▸ Selected extract
········

Postegresql How to find the next available number?

Tim_Seyfarth · October 19, 2023, 12:05am

Hello all,

I have a table that has account numbers in them. Over time either through a mistake or the account being deleted, there are now holes in the list. What is the best SQL command to tell it to find the next available number starting at X and moving to the end of the ordered record set?

For example:
1000
1001
1002
1004
1005
1008
1009

How to advise that the next available would be 1003?

Thanks,
Tim

Greg_O · October 19, 2023, 12:37am

My immediate advice is not to add this to your software. If you ever add a feature that relies on related tables which use the account as the key (since they have to be unique) and you delete a row in this table, you run the risk of having related rows pointing to the wrong data.

Rick_Araujo · October 19, 2023, 12:55am

Usually we don’t reuse IDs released by any reason. Specially if your system need to track what happened. Imagine a sale cancellation, the items sold return to the shelves and the record is “released”. Well, we don’t delete them, we just mark them as “undone/returned”, so the 1003 sale is there for historical reasons. The sequence generators just go forward not reusing abandoned numbers.

https://database.guide/how-nextval-works-in-postgresql/

Tim_Seyfarth · October 19, 2023, 1:14am

Thanks guys!

Those are very good points!
In my case, I have many blocks open, and would like to fill them - with new entries.

I have done what you suggested - Do not Delete - and have marked them with an R in the Active Column instead of a Y or N.

So either I have to fill in the unused numbers, OR start a new sequence.
If fill in numbers, then I need that code to do so as stated in the original question

Tim

Eric_Williams · October 19, 2023, 1:23am

I think you’re going to have to write a query that returns unused numbers.

But why do you feel compelled to do this? I’m guessing there is some real-world, physical reason - perhaps a filing system? As another poster noted, it’s really not a good idea to reuse IDs like you are contemplating.

Tim_Seyfarth · October 19, 2023, 1:27am

In this case, they are not re-used. They were never used before but there was a problem with the code and over time holes appeared.

Tim

Eric_Williams · October 19, 2023, 1:35am

Ok. So - the question still stands: why are you concerned with them?

Tim_Seyfarth · October 19, 2023, 1:38am

Because there a both large and small blocks of missing numbers.

Anal I suppose…
Tim

Greg_O · October 19, 2023, 1:52am

Almost every database engine has a way to make a field auto-increment and set the starting number. I’d suggest that you do it that way.

Kem_Tekinay · October 19, 2023, 1:53am

Something like this should work:

select
  g.v
from
  generate_series(1, 10) as g (v)
  left join t on t.id = g.v
where
  t.id is null
order by 
  g.v
limit 1
;

Replace 1 and 10 with the range you are testing.

········

▸ Collected material
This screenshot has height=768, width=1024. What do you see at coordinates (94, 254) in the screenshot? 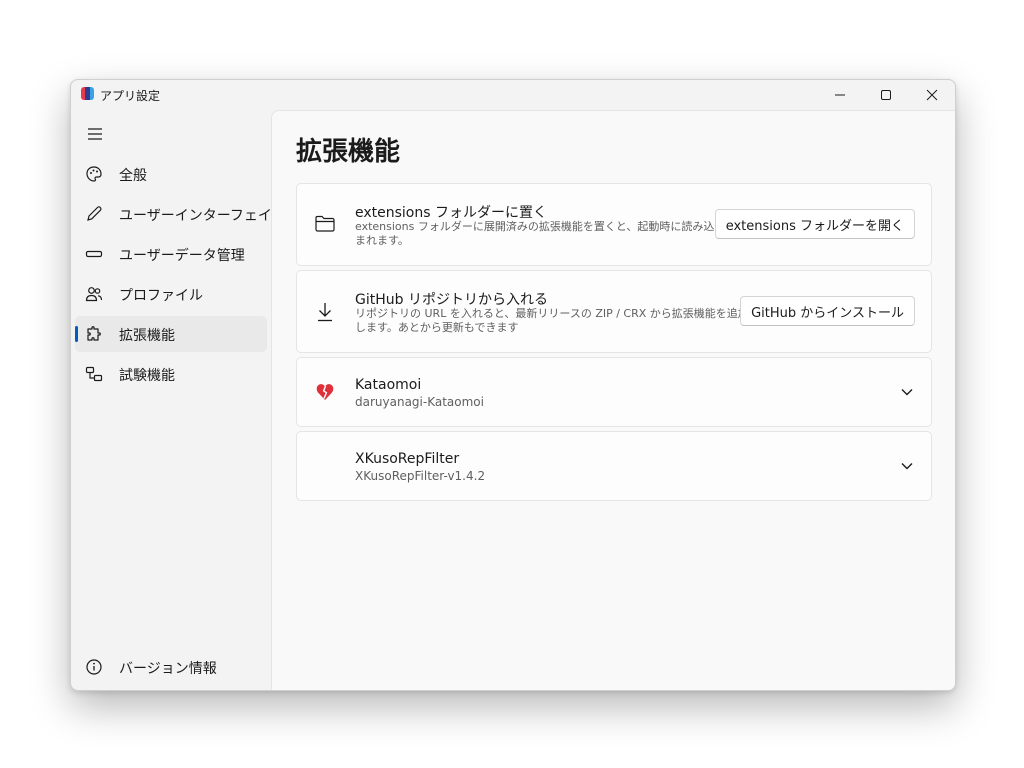
I see `storage-icon` at bounding box center [94, 254].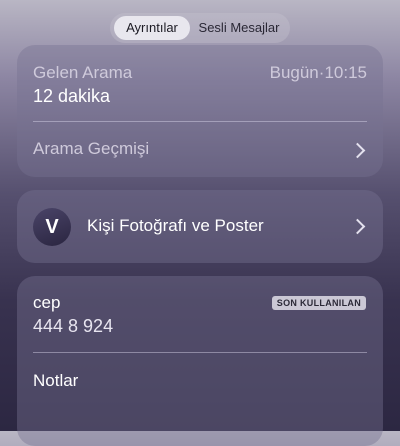  Describe the element at coordinates (346, 72) in the screenshot. I see `call-time: 10:15` at that location.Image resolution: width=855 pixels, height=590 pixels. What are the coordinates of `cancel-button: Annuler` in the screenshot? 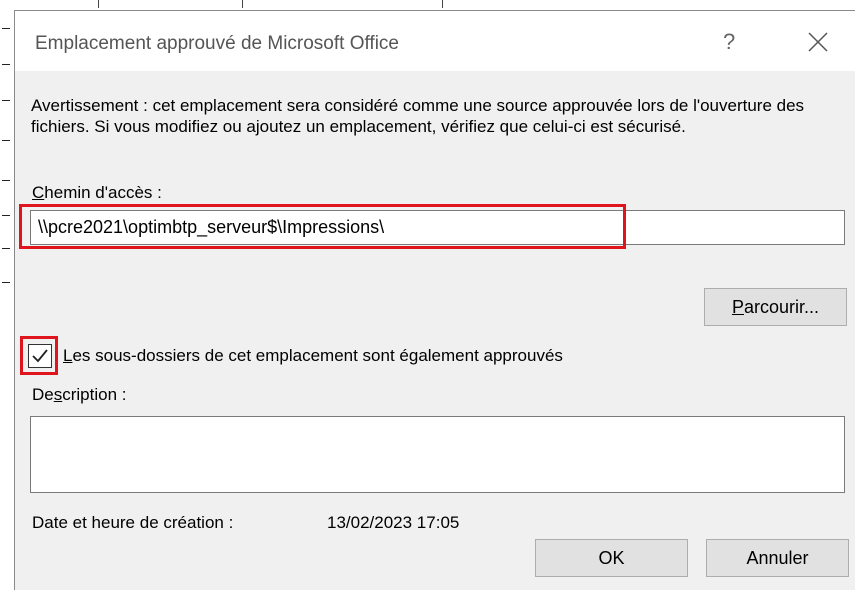 It's located at (778, 558).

········

▸ Required actions
**A)** Please reproduce the PostgreSQL forum thread word for word between "Tim_Seyfarth · October 19, 2023, 1:38am" and "it that way.", inclusive.
**B)** In the PostgreSQL forum thread, what letter did Tim put in the Active column instead of deleting the records?
**C)** Continue the PostgreSQL forum thread from where it stops.
The listing is separate material, unrelated to the PostgreSQL forum thread.

▸ Written answers
**A)**
Tim_Seyfarth · October 19, 2023, 1:38am

Because there a both large and small blocks of missing numbers.

Anal I suppose…
Tim

Greg_O · October 19, 2023, 1:52am

Almost every database engine has a way to make a field auto-increment and set the starting number. I’d suggest that you do it that way.

**B)** R

**C)**
Edit: But I agree that backfilling gaps is not recommended, and you should use a Sequence to pick the next value for the column automatically. PostgreSQL lets you assign BIGSERIAL or SERIAL to set that up for you automagically.

Tim_Seyfarth · October 19, 2023, 2:09am

Thanks everyone!
I appreciate your insight and suggestions!

Tim

Eric_Williams · October 19, 2023, 4:18am

Yeah, you’ve correctly described your impulse. I can relate and I suggest you just leave well enough alone.

Eric_Williams · October 19, 2023, 4:22am

Sounds like he has a Swiss cheese index, where he has noncontiguous blocks of missing numbers. I don’t think the standard field options are going to work here.

Tim_Hare · October 19, 2023, 4:41am

Greg’s approach still applies, though.

Unless the numbers have grown incredibly large, there’s no point in filling in the gaps.

Greg_O · October 19, 2023, 1:00pm

To be fair, I once did what @Tim_Seyfarth is describing when working for a mail forwarding service where the box numbers were originally reused after a time. I warned my bosses about the potential issues, but they wanted to do it anyway. Many years later, they also gave up on “filling the gaps” as it also meant that you could not assume an account’s age based on its number, which employees were prone to do.

Thom_McGrath · October 19, 2023, 1:26pm

In PG, the SQL to change the value of the sequence is ALTER SEQUENCE tablename_columnname_seq RESTART WITH anynumber;

The problem with changing the value of the sequence is that it’ll re-choose values that were already used. If you have ids 1 and 5, the normal next value would be 6 of course. If you set the next value to 2, once you have an id 4, currval will return 5 and you’ll get a conflict.

My advice, like so many others have repeated, is just don’t mess with it. It doesn’t really matter.

PG’s currval function is what powers their serial column type. But for very good reason, it’s not transaction safe. When called, it’ll return the next value in the sequence and immediately increment the sequence. If your transaction is aborted, the sequence is still incremented. It does this so that two transactions have no possibility of choosing the same id. My guess is this is why there are gaps. Gaps are normal.

Next time you’re designing a table, consider using a UUID for your primary key. They’re easy to use and there won’t ever be gaps because they are unordered anyway. And PG stores them as 128 bit numbers, so they still compare quickly. It would be a nightmare to transition to them now for this table, but something to keep in mind for next time.

Paul_Chance · October 19, 2023, 5:07pm

One of the difficulties/challenges in designing computer schemes is getting out of the “human” mindset.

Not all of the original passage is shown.